77% dos presos na penitenciária onde está Marcola usam psicotrópicos
Relatório do MNPCT detectou 52 de 68 detentos em uso e alerta risco de ‘contenção química’; Senappen nega prática.

Relatório do Mecanismo Nacional de Prevenção e Combate à Tortura (MNPCT) aponta que 52 dos 68 detentos da Penitenciária Federal de Brasília usavam psicotrópicos (cerca de 77%).
O documento afirma que a alta prevalência pode transformar medicamentos em forma de contenção química em vez de tratar causas do sofrimento psíquico; a Secretaria Nacional de Políticas Penais (Senappen) nega uso de fármacos para conter presos e diz que medicação é dispensada por indicação clínica com avaliação e acompanhamento profissional.
A inspeção não anunciada ocorreu nos dias 18 e 19 de março de 2026 na Penitenciária Federal de Brasília, onde está custodiado Marco Willians Herbas Camacho, o Marcola, apontado como líder do PCC; o relatório registra que Marcola teve aumento de clonazepam após quadro de ansiedade e insônia em atendimento psiquiátrico por telemedicina, enquanto a unidade afirma que ele não apresentou alterações na percepção da realidade nem episódios psicóticos.
Pesquisadores do MNPCT fotografaram uma cartela com 11 medicamentos, dos quais 10 foram identificados, entre eles clonazepam, fluoxetina, clorpromazina, prometazina, carbolitium e amitriptilina; a combinação inclui ansiolíticos, antidepressivos, antipsicóticos e estabilizadores do humor.

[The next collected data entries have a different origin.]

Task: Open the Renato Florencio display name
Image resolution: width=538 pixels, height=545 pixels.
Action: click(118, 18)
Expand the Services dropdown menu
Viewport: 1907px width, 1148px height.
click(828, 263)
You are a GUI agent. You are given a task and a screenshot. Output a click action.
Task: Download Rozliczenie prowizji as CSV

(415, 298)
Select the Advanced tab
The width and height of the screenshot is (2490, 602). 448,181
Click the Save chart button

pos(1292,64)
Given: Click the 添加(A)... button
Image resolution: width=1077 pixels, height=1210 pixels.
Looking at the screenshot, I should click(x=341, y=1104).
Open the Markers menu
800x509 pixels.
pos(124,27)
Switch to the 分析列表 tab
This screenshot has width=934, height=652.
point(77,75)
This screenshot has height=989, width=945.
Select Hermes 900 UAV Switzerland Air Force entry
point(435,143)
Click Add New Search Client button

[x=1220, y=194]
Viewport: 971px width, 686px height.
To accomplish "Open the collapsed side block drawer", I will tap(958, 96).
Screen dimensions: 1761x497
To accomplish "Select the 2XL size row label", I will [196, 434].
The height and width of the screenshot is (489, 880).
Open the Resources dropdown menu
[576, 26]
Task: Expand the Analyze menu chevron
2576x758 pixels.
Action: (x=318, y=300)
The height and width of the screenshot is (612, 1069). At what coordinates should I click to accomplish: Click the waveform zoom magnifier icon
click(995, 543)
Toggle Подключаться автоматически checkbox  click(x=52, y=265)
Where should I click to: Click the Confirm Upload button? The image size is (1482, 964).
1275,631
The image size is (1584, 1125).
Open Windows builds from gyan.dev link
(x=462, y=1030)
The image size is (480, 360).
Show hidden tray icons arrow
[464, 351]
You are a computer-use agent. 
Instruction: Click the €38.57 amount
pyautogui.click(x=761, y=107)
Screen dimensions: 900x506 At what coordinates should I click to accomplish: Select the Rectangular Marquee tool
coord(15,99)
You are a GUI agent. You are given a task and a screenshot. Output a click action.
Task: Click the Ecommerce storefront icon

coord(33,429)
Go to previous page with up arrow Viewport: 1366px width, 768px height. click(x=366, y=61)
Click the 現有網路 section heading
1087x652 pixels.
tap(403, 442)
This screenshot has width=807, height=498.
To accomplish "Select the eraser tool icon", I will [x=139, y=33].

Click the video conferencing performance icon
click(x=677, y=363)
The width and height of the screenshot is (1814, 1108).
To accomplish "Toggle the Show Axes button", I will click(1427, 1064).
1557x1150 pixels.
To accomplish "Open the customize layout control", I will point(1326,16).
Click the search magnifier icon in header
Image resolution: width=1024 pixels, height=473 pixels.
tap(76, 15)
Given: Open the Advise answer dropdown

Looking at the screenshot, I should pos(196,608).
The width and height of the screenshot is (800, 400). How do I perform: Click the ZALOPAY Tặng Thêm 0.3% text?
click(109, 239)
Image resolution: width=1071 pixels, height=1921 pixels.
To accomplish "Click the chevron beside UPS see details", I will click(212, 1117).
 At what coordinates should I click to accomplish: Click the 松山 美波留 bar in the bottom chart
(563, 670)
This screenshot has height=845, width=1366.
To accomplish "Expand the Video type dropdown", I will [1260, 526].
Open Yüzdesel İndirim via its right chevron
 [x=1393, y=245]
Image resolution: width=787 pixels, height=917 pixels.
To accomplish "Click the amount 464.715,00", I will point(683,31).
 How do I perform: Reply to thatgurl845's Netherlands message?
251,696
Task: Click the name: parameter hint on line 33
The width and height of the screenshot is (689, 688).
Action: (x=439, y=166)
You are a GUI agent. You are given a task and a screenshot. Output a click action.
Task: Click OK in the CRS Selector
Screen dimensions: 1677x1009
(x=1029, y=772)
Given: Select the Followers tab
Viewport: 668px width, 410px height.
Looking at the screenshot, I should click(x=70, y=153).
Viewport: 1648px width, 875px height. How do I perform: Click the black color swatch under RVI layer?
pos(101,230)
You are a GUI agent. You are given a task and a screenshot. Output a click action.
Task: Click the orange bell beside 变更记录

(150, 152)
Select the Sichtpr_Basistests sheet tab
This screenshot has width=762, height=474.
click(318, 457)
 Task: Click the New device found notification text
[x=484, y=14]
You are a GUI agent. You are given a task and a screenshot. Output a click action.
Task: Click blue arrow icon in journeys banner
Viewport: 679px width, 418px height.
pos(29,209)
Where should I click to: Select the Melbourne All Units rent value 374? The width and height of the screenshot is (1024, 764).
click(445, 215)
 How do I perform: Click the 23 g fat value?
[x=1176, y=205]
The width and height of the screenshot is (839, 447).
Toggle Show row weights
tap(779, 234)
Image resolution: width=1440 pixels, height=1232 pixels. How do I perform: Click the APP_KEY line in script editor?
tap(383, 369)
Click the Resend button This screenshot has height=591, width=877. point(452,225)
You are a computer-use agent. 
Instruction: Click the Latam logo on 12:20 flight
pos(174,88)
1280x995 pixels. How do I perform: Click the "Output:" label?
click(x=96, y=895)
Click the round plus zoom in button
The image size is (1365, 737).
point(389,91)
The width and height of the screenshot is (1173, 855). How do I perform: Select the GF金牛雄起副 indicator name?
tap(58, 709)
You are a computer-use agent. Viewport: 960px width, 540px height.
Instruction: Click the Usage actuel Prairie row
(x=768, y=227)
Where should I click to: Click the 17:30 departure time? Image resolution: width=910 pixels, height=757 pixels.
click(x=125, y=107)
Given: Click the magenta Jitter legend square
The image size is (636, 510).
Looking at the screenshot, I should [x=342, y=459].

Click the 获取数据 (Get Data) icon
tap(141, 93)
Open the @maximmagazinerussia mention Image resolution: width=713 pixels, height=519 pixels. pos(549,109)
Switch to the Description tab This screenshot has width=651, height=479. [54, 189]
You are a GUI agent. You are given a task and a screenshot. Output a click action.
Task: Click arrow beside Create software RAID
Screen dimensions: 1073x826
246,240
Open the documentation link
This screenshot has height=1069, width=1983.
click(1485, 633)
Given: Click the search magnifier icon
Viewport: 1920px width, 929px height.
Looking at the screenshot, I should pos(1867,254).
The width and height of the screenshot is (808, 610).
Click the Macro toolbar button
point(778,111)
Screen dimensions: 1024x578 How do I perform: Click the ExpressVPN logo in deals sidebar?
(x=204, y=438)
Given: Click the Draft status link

Nas entrevistas, detentos relataram insônia, ansiedade, síndrome do pânico, ideação suicida, perda de apetite, apatia, nervosismo, angústia e desespero; o MNPCT relaciona esses sintomas ao isolamento social e estrutural prolongado do regime do Sistema Penitenciário Federal.
O relatório registra apenas nove atendimentos de psicologia entre dezembro de 2025 e fevereiro de 2026 e aponta assistência psiquiátrica precária: há um médico psiquiatra cedido pelo GDF que atende somente no período da manhã, e consultas de urgência dependem de telemedicina.
A perita Carolina Barreto Lemos, do MNPCT, identificou sinais de "hipermedicalização" e afirmou que o relatório não conclui que medicamentos sejam usados deliberadamente para controlar presos, mas alertou para o risco de medicalização servir para lidar com os efeitos do confinamento.
O MNPCT recomenda monitoramento permanente dos impactos do isolamento sobre a saúde mental, adoção de medidas para impedir o agravamento do sofrimento psíquico e identificação precoce de situações de risco, especialmente ideação suicida.